Since you are already given an stationary distribution, you should only check it. For the definition of the stationary distribution you should have $$ \pi(A) = \int\limits_{\mathbb R}P(y,A)\pi(dy) $$ for any measurable set $A$. So you know that $$ P(y,A) = \int\limits_{A}\frac1{\sigma\sqrt{2\pi}}\mathrm e^{-\frac{(z-y/2)^2}{2\sigma^2}}\,dz. $$ Where $\sigma^2 = 3/4$.

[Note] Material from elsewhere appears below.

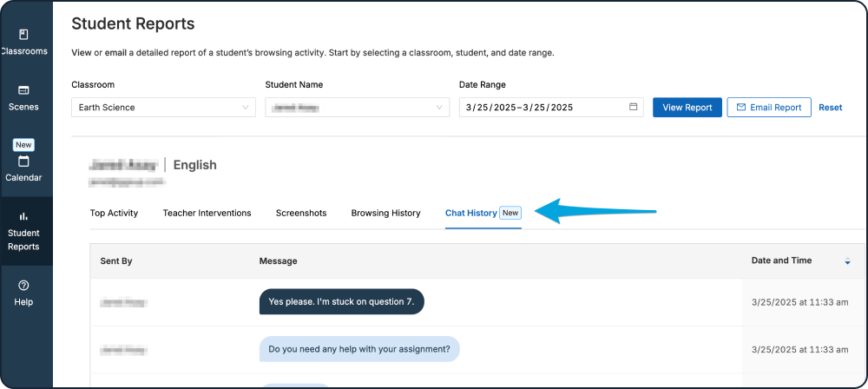Click the calendar icon in Date Range
Image resolution: width=868 pixels, height=389 pixels.
(x=634, y=108)
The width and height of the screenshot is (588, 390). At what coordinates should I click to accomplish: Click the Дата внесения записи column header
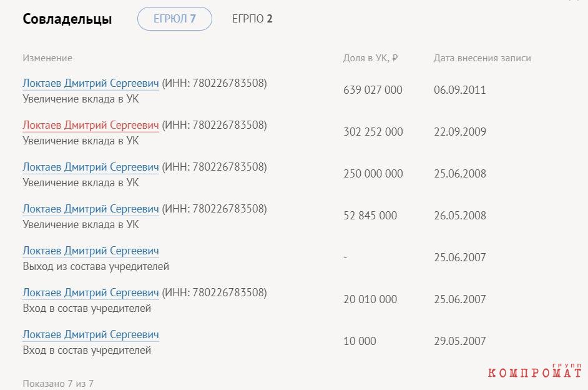(483, 58)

So you should show that $$ \int\limits_{A}\frac1{\sqrt{2\pi}}\mathrm e^{-\frac{y^2}{2}}\,dy = \int\limits_{\mathbb R}\frac1{\sqrt{2\pi}}\mathrm e^{-\frac{y^2}{2}}\,dy\int\limits_{A}\frac1{\sigma\sqrt{2\pi}}\mathrm e^{-\frac{(z-y/2)^2}{2\sigma^2}}\,dz $$
Let as work a bit with the right-hand side: $$ \frac1{2\sigma\pi}\int\limits_{\mathbb R}\mathrm \,dy\int\limits_{A}\mathrm e^{-\frac{(z-y/2)^2}{2\sigma^2}+y^2/2}\,dz = \frac1{2\sigma\pi}\int\limits_{\mathbb R}\mathrm \,dy\int\limits_{A}\exp\left\{-\frac{(z-y/2)^2+\sigma^2y^2}{2\sigma^2}\right\}\,dz $$ $$ = \frac1{2\sigma\pi}\int\limits_{\mathbb R}\mathrm \,dy\int\limits_{A}\exp\left\{-\frac{z^2-zy+y^2}{2\sigma^2}\right\}\,dz= \frac1{2\sigma\pi}\int\limits_{\mathbb R}\mathrm \,dy\int\limits_{A}\exp\left\{-\frac{(y-z/2)^2+\sigma^2z^2}{2\sigma^2}\right\}\,dz $$ and here we change the integrals (do you know why is it allowed?) $$ = \frac{1}{\sqrt{2\pi}} \int\limits_{A}\mathrm e^{-z^2/2}\,dz\int\limits_{\mathbb R}\frac{1}{\sigma\sqrt{2\pi}}\mathrm e^{-\frac{(y-z/2)^2}{2\sigma^2}}\,dy = \frac{1}{\sqrt{2\pi}} \int\limits_{A}\mathrm e^{-z^2/2}\,dz = \pi(A) $$ since the internal integral is always $1$ due to the fact it's an integration ofPDF on the whole state space.
About the irreducibility: we should show that if $\lambda(A)>0$ then the return probability $L(x,A)>0$ for all $x\in \mathbb R$. The simple estimation $L(x,A)\geq P(x,A)>0$ for all $A:\lambda(A)>0$ will lead you to the desired answer.